**What you need to do**
(a) According to the passage on multiple sclerosis, what are the types of MS mainly based on?
(b) Pick up the multiple sclerosis passage after its final line and keep writing.

**Passage to read**
- - - - - - -

Being diagnosed with Multiple Sclerosis can be a shocking and horrifying moment for a person. For others, who have been confounded by their health and who have been wondering what is afflicting them, the diagnosis, when it comes, can be a relief. For most people though the first question is, ‘How long do I have to live?’ On discovering that MS is not fatal in and of itself the next thing that people typically do is start to research the condition. It is not like being diagnosed with Chicken Pox or a urinary tract infection – things with which most people are familiar, if not comfortable. MS is a mystery to most people, and it goes without saying that having been diagnosed with the condition there is a lot that will need to be unpacked. Here are some answers to some of the most frequently asked questions about MS.
Is it the same for everyone?
One of the first things that most people diagnosed with MS want to know is if it is the same experience for everybody. Or in short, are there different types of MS? The answer is that there are indeed different types of MS. Although it can be tricky knowing what type a person has at first due to the fact the types are primarily based on the frequency of relapses and the amount of change that happens over time. Different examples of types of MS include Progressive Relapsing MS, Primary-Progressive MS, Secondary Progressive MS, and Relapsing-Remitting MS. Once you have been diagnosed with the condition take some time to do your research and then consult further with a physician who will be able to give you further details on the prognosis.
How long have I got?

- - - - - - -

[Stored dataset items]
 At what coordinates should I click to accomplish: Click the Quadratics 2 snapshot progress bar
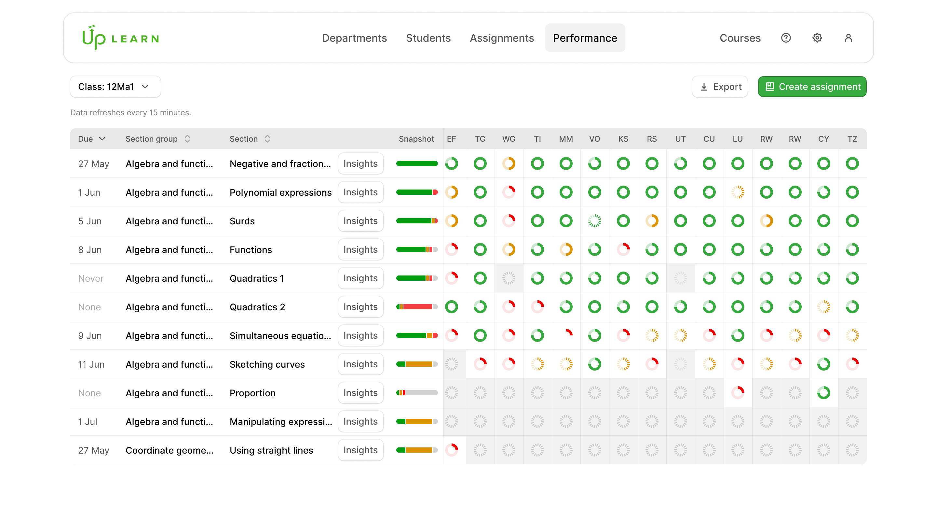pyautogui.click(x=416, y=307)
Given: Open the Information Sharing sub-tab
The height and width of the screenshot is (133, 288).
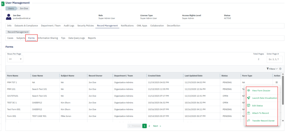Looking at the screenshot, I should pos(48,38).
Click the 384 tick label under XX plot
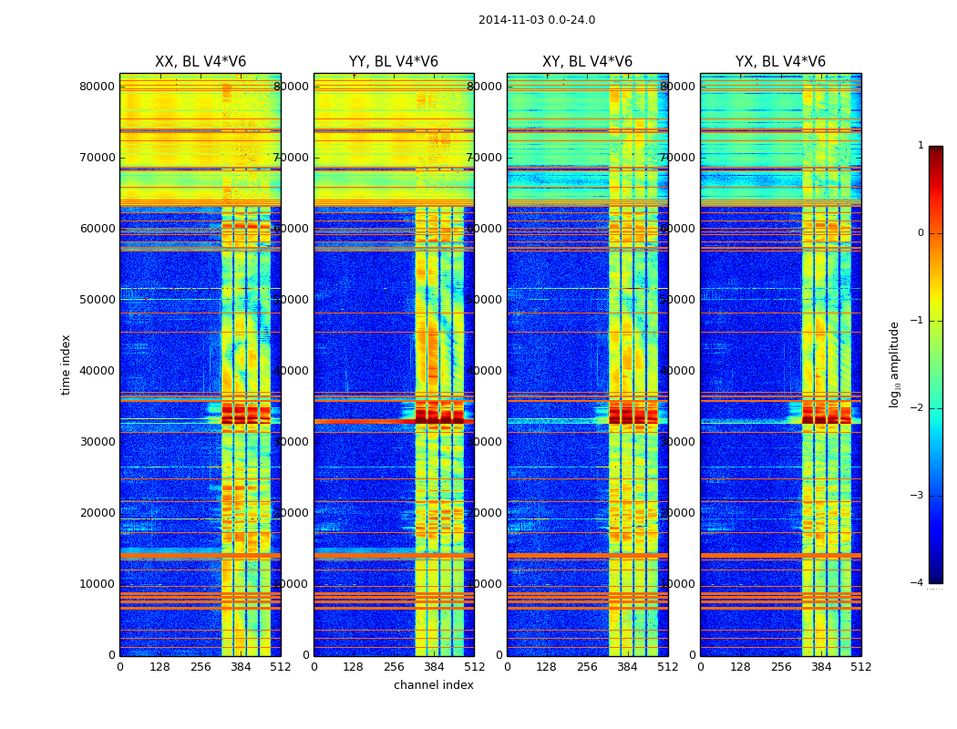 pos(241,667)
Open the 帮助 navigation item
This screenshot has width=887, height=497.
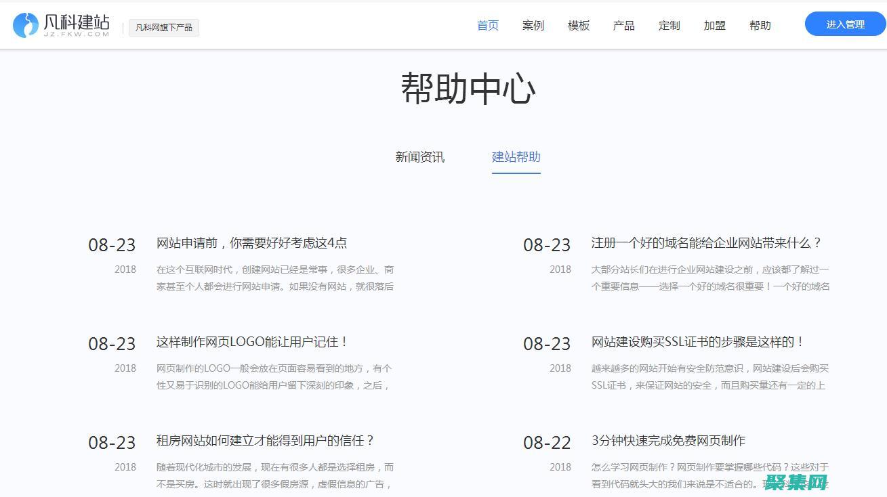point(760,25)
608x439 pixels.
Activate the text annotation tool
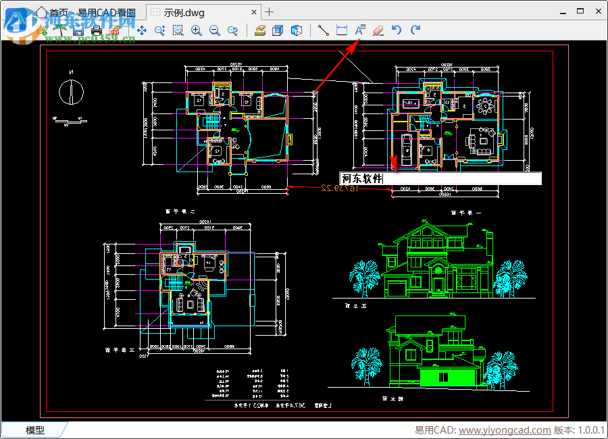(x=359, y=30)
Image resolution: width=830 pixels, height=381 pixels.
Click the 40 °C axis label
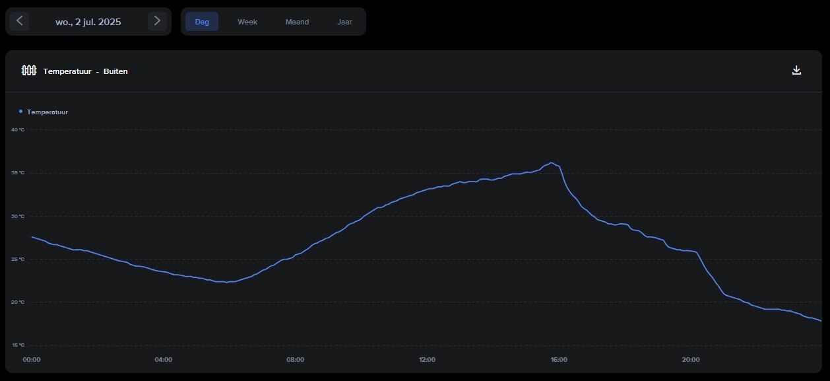coord(18,129)
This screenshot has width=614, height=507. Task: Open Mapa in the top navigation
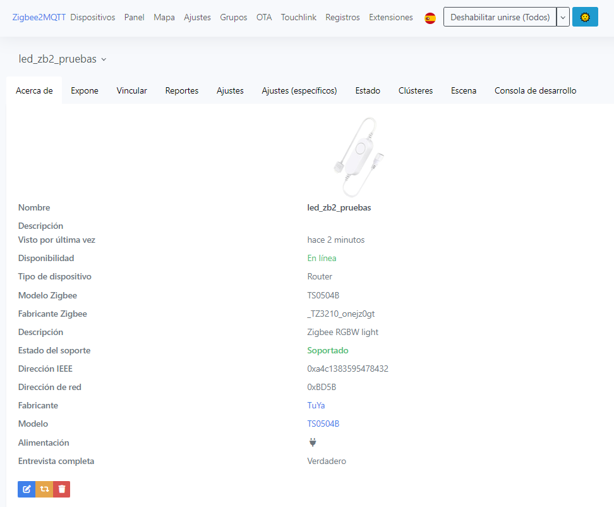click(164, 18)
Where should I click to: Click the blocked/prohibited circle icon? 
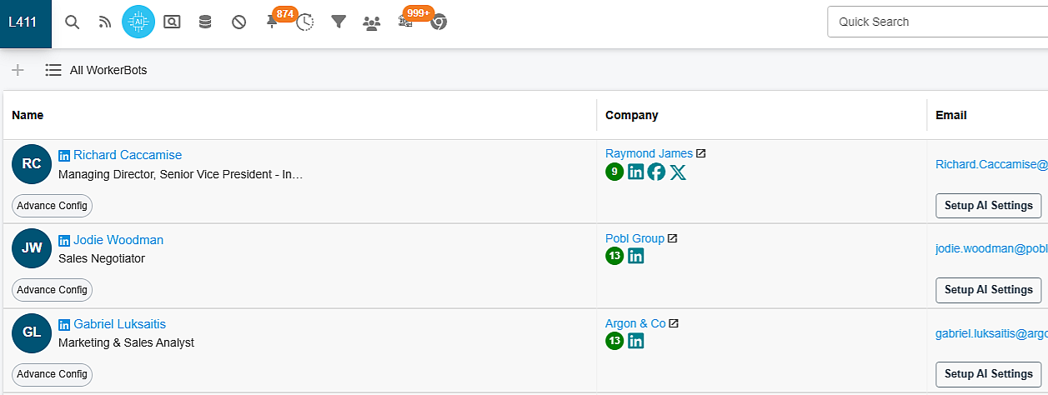point(238,23)
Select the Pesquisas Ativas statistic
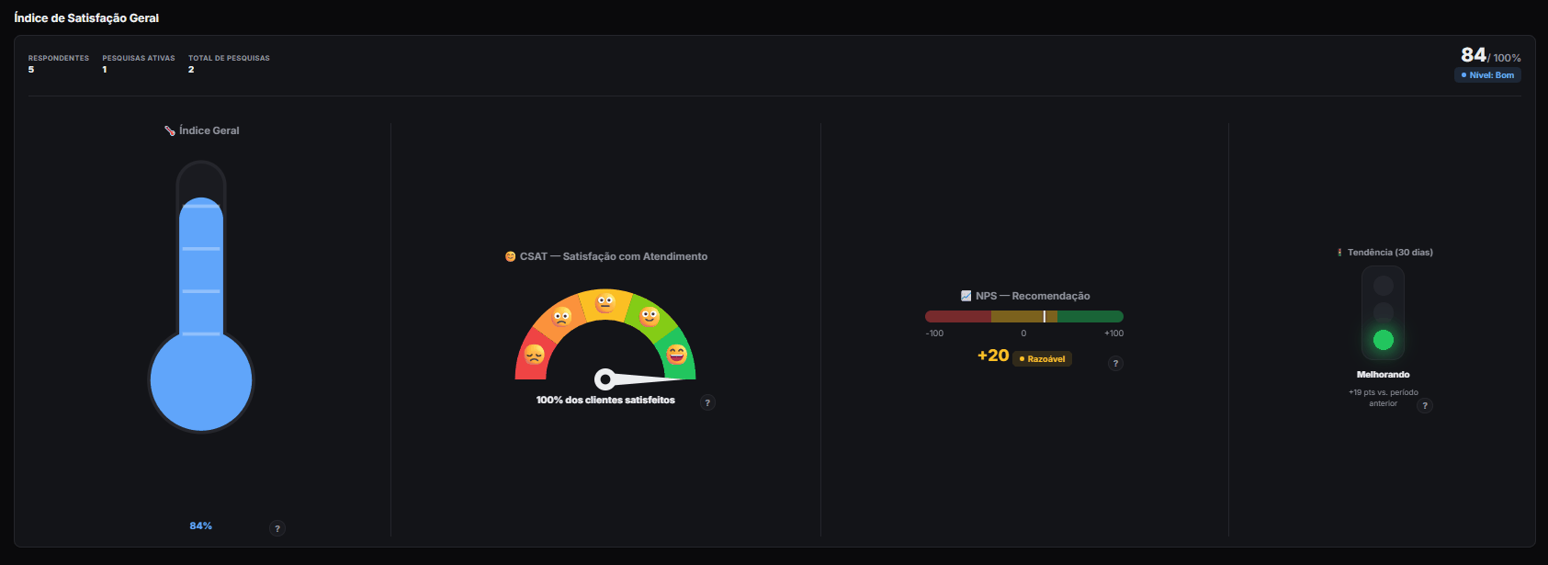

- - - - - - -

**Task answers**
(a) The frequency of relapses and the amount of change that happens over time.

(b)
The good news here is that you have plenty of time on your side. MS is not considered fatal in its own right. Statistics suggest that people with MS tend to live, on average, around five years less than people without the condition. But this is a gap that is constantly narrowing. And, as was the case with the most famous autoimmune disease of them all, AIDS, it is not actually the disease that kills you but an associated condition or symptom of the disease.
What did I do to get it?
The simple answer here is nothing. You don’t catch MS from other people, it is just something that affects some people, and which doesn’t affect others. In short, you are either unlucky or you are not. Importantly though you won’t pass it on to others. MS is a condition that you will need to accept and learn to live with. Don’t blame yourself for having it, rather look to use it to live a healthier lifestyle and to be the best version of you that you can be.
What can I do to make it go away?
There is no real cure for MS, it is a condition that you need to adapt to living with. No medication is going to make it go away although as with most conditions its effects can be mitigated through living a clean and healthy lifestyle. So, adapt and learn to live with it.